Problem to work on —
Convert every line of the material into a Markdown table with the columns Row and Line. Number the rows in order, and skip any blank lines.

____

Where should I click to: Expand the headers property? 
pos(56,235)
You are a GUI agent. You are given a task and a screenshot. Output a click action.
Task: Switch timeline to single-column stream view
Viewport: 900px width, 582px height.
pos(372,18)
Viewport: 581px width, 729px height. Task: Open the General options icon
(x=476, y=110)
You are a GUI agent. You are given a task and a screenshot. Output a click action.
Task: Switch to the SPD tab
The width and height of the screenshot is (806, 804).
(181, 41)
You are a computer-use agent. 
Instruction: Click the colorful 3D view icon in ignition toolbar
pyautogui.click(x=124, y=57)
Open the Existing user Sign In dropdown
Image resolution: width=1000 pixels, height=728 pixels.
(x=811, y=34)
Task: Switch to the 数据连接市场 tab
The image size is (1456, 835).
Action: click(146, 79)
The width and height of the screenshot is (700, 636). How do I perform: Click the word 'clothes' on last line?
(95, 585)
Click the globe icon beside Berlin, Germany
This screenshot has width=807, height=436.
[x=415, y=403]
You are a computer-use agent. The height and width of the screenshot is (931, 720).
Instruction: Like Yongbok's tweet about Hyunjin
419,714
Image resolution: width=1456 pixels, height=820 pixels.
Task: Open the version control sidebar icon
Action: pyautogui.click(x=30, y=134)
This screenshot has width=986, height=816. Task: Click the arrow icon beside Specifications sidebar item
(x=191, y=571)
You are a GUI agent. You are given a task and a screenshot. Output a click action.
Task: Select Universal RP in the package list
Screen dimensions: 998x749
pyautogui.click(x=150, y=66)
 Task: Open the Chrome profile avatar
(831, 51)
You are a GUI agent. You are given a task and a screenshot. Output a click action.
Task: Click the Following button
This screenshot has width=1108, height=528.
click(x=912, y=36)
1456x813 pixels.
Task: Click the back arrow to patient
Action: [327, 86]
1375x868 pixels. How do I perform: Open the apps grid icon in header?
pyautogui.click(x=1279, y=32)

____

Result below —
| Row | Line |
|---|---|
| 1 | Where should I click to: Expand the headers property?  |
| 2 | pos(56,235) |
| 3 | You are a GUI agent. You are given a task and a screenshot. Output a click action. |
| 4 | Task: Switch timeline to single-column stream view |
| 5 | Viewport: 900px width, 582px height. |
| 6 | pos(372,18) |
| 7 | Viewport: 581px width, 729px height. Task: Open the General options icon |
| 8 | (x=476, y=110) |
| 9 | You are a GUI agent. You are given a task and a screenshot. Output a click action. |
| 10 | Task: Switch to the SPD tab |
| 11 | The width and height of the screenshot is (806, 804). |
| 12 | (181, 41) |
| 13 | You are a computer-use agent.  |
| 14 | Instruction: Click the colorful 3D view icon in ignition toolbar |
| 15 | pyautogui.click(x=124, y=57) |
| 16 | Open the Existing user Sign In dropdown |
| 17 | Image resolution: width=1000 pixels, height=728 pixels. |
| 18 | (x=811, y=34) |
| 19 | Task: Switch to the 数据连接市场 tab |
| 20 | The image size is (1456, 835). |
| 21 | Action: click(146, 79) |
| 22 | The width and height of the screenshot is (700, 636). How do I perform: Click the word 'clothes' on last line? |
| 23 | (95, 585) |
| 24 | Click the globe icon beside Berlin, Germany |
| 25 | This screenshot has width=807, height=436. |
| 26 | [x=415, y=403] |
| 27 | You are a computer-use agent. The height and width of the screenshot is (931, 720). |
| 28 | Instruction: Like Yongbok's tweet about Hyunjin |
| 29 | 419,714 |
| 30 | Image resolution: width=1456 pixels, height=820 pixels. |
| 31 | Task: Open the version control sidebar icon |
| 32 | Action: pyautogui.click(x=30, y=134) |
| 33 | This screenshot has width=986, height=816. Task: Click the arrow icon beside Specifications sidebar item |
| 34 | (x=191, y=571) |
| 35 | You are a GUI agent. You are given a task and a screenshot. Output a click action. |
| 36 | Task: Select Universal RP in the package list |
| 37 | Screen dimensions: 998x749 |
| 38 | pyautogui.click(x=150, y=66) |
| 39 |  Task: Open the Chrome profile avatar |
| 40 | (831, 51) |
| 41 | You are a GUI agent. You are given a task and a screenshot. Output a click action. |
| 42 | Task: Click the Following button |
| 43 | This screenshot has width=1108, height=528. |
| 44 | click(x=912, y=36) |
| 45 | 1456x813 pixels. |
| 46 | Task: Click the back arrow to patient |
| 47 | Action: [327, 86] |
| 48 | 1375x868 pixels. How do I perform: Open the apps grid icon in header? |
| 49 | pyautogui.click(x=1279, y=32) |